*Exercise description:*
Extract every line from the records below that contains the word "screenshot".

──────── Record set ────────

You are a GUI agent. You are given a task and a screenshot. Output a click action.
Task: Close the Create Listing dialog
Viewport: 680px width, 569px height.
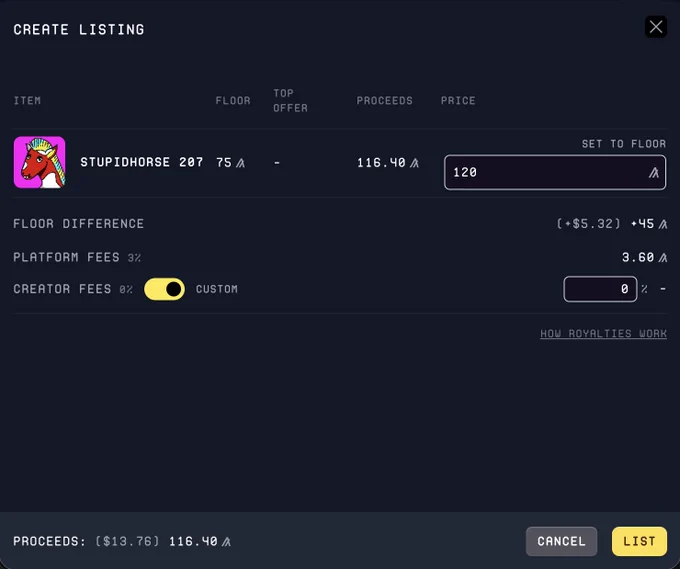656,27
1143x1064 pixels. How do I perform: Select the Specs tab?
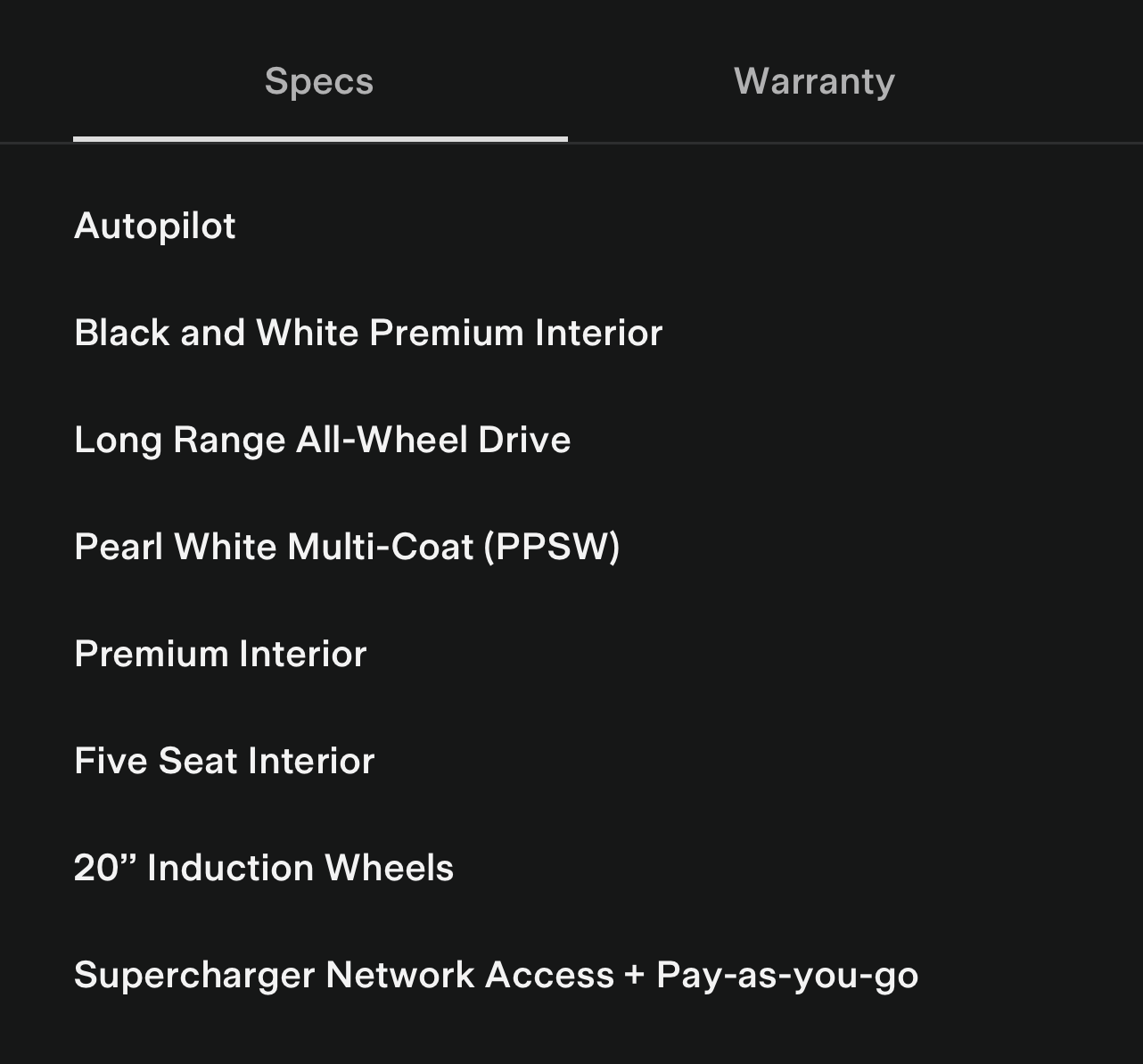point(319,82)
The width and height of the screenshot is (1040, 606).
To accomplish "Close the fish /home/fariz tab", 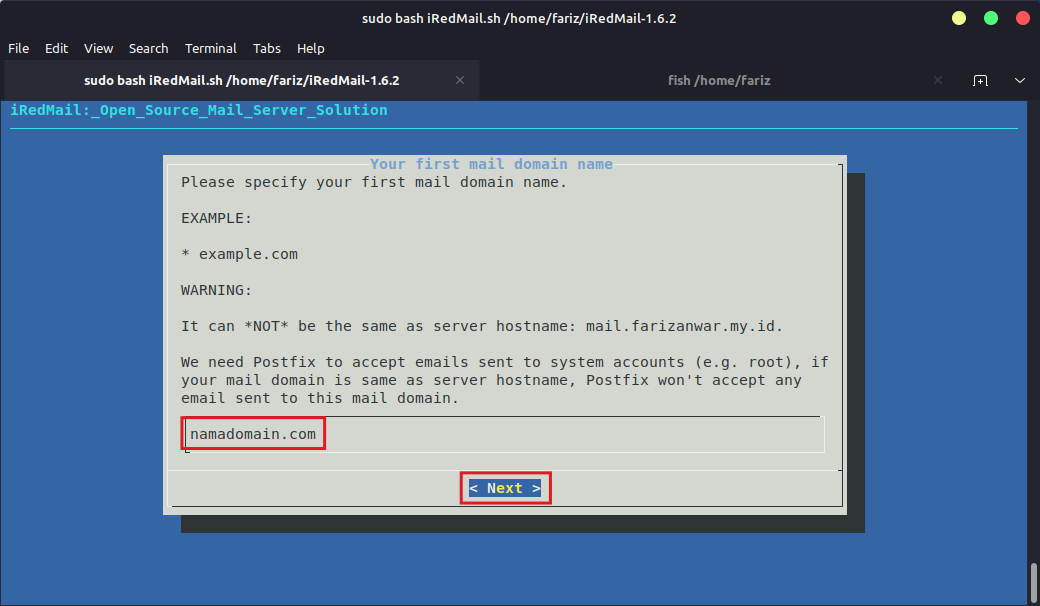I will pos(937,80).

────────

*Exercise output:*
You are a GUI agent. You are given a task and a screenshot. Output a click action.
The width and height of the screenshot is (1040, 606).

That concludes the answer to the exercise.